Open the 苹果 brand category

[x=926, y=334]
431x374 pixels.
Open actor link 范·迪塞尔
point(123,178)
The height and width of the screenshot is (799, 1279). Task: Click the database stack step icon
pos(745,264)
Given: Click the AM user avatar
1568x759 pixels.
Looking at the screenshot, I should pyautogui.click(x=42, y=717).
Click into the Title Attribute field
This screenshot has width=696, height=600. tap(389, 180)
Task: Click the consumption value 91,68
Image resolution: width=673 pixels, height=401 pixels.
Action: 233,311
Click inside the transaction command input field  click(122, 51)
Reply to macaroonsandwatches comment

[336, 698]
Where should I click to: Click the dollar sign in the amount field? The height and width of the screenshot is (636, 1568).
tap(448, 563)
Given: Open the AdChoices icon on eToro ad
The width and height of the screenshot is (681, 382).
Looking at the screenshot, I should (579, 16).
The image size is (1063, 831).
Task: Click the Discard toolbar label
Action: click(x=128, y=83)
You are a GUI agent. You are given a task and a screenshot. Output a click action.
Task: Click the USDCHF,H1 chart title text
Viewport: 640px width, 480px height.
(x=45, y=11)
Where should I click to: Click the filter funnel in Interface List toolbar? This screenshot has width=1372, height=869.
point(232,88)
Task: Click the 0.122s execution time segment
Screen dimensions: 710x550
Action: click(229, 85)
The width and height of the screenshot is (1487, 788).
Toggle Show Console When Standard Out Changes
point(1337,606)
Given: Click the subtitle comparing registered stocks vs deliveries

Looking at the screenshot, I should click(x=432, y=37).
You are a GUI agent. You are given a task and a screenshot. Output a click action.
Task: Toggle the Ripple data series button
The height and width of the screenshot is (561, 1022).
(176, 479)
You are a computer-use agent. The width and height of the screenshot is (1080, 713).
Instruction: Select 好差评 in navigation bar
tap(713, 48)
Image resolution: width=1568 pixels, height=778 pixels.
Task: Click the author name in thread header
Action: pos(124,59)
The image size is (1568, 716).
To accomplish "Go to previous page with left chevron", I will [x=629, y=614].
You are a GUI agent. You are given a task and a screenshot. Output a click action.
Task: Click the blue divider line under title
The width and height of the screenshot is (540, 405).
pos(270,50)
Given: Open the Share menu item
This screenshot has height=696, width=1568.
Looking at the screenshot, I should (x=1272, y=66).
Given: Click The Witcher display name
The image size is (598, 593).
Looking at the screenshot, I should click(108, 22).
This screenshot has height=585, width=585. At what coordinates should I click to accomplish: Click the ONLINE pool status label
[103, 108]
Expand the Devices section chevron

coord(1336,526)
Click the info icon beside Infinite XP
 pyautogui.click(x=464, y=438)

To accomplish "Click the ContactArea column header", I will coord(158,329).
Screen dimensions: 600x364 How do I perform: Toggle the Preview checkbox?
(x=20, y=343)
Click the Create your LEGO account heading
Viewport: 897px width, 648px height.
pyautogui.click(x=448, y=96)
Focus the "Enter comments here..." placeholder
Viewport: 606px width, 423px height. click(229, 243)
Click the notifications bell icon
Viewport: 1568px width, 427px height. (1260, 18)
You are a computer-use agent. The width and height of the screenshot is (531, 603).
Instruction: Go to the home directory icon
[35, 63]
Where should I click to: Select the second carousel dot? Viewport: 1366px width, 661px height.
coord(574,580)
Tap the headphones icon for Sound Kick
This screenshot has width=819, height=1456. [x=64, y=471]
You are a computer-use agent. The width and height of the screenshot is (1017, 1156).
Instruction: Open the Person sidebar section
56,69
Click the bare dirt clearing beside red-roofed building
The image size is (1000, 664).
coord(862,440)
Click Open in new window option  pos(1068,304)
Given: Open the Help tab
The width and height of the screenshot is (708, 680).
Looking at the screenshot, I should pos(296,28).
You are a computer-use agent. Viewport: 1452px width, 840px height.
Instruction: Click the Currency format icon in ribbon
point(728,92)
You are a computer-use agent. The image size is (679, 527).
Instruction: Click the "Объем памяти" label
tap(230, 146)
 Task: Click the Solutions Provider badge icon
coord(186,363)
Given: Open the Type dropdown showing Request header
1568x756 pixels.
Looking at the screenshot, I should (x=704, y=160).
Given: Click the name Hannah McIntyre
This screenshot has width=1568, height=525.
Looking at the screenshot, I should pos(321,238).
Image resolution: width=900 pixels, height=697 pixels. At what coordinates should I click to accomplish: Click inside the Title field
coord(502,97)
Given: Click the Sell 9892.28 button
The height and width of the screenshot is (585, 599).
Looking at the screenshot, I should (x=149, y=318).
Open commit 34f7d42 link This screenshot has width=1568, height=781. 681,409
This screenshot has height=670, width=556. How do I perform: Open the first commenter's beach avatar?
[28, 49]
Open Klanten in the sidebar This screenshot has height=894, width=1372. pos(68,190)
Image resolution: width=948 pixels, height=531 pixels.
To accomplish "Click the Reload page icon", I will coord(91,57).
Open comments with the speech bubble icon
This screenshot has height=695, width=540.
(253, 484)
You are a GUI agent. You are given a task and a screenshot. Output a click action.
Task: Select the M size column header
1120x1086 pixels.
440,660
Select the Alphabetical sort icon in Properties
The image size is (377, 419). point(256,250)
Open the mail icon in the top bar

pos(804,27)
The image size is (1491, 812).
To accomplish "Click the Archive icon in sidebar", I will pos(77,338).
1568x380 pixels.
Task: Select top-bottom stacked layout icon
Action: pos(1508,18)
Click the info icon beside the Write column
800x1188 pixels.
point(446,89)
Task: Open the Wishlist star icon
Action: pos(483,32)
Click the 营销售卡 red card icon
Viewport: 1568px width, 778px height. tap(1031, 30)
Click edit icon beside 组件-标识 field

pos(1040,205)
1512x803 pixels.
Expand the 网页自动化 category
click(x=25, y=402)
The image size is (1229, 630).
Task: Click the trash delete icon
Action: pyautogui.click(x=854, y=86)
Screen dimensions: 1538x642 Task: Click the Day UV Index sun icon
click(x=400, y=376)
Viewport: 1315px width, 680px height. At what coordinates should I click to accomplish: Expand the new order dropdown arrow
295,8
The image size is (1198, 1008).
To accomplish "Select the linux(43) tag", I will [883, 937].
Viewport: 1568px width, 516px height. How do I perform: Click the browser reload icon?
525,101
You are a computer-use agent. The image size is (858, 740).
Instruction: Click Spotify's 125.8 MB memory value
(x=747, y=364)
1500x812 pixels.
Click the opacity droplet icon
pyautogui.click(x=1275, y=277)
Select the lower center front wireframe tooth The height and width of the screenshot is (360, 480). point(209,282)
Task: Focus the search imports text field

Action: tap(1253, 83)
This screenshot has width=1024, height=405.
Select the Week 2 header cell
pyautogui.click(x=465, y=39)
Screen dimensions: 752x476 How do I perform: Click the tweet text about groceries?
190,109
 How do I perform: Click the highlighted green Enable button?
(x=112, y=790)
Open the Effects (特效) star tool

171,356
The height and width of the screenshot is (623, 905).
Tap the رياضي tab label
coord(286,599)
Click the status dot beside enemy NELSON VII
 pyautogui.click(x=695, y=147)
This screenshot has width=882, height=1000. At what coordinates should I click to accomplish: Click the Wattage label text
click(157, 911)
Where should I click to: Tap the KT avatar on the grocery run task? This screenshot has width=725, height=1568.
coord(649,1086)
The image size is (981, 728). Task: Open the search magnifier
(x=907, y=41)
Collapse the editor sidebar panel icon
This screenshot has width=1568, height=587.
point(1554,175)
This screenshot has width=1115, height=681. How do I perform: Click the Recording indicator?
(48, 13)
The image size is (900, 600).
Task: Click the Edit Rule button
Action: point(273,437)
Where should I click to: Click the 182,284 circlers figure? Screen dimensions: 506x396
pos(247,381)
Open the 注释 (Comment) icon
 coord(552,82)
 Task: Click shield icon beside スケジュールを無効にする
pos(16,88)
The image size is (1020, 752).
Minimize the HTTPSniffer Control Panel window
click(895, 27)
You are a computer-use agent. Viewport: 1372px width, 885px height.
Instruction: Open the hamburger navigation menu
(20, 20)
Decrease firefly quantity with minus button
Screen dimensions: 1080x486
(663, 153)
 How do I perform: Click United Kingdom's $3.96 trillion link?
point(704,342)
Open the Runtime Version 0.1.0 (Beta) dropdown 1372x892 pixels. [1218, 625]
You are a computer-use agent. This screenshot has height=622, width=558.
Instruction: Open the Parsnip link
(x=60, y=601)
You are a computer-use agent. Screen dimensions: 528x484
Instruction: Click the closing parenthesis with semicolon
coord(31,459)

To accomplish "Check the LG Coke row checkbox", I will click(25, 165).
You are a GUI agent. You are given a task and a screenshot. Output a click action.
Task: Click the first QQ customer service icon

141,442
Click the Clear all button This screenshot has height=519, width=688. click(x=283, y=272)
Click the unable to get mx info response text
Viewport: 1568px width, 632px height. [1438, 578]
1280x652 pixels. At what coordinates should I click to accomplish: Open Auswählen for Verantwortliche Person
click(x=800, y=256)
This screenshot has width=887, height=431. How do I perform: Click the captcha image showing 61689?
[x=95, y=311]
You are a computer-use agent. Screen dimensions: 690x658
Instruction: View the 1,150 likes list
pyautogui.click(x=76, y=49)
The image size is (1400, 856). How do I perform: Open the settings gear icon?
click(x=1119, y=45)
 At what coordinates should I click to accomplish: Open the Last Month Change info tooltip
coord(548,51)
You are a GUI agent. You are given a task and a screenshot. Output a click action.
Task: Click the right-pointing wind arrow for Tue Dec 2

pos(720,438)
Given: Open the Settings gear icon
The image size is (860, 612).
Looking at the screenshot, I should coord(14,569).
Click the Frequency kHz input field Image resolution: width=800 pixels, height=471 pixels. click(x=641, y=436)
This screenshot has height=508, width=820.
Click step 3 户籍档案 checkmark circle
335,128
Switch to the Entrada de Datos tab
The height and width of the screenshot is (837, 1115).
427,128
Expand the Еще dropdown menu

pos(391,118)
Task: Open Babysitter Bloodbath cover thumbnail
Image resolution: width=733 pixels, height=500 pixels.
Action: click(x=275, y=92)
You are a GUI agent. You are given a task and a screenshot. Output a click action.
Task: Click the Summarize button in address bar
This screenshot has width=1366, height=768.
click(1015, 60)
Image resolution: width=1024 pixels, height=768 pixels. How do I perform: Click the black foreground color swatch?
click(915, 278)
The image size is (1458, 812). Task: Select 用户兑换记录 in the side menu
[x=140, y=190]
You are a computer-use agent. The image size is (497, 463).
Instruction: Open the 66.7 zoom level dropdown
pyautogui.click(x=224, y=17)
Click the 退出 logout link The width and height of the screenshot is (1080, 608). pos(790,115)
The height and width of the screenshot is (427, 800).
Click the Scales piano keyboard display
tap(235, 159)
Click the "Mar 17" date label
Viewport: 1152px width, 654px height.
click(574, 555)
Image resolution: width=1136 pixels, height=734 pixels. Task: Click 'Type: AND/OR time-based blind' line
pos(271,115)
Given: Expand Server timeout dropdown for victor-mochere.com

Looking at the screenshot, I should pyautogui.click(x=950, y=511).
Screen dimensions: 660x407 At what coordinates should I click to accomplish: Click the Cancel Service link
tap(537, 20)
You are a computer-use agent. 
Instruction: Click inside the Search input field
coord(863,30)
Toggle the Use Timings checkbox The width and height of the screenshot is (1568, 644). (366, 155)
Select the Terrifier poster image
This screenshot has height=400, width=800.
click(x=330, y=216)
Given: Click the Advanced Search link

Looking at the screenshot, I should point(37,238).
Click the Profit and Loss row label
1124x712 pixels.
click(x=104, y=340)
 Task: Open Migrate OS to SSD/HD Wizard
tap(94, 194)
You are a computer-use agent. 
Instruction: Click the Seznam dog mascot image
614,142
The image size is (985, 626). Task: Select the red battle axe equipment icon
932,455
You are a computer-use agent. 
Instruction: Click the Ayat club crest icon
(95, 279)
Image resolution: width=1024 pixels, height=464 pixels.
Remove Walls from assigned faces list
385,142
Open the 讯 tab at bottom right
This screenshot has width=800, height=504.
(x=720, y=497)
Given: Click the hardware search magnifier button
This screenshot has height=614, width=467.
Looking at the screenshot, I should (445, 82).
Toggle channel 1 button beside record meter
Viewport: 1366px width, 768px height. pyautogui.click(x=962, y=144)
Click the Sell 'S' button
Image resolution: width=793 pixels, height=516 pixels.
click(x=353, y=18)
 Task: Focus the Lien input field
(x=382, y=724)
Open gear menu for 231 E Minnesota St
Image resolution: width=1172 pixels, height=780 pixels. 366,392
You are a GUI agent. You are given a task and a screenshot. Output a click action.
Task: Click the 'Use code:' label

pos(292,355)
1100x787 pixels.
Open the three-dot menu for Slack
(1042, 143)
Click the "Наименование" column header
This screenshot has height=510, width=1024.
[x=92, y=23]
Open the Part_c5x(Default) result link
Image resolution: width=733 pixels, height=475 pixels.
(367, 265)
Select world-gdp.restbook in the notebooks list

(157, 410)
_ _ _ _ _ _ _
§ What you will do
Lines holding the string "page" in the records above must be counted; give the number alone.

§ Finished exercise
2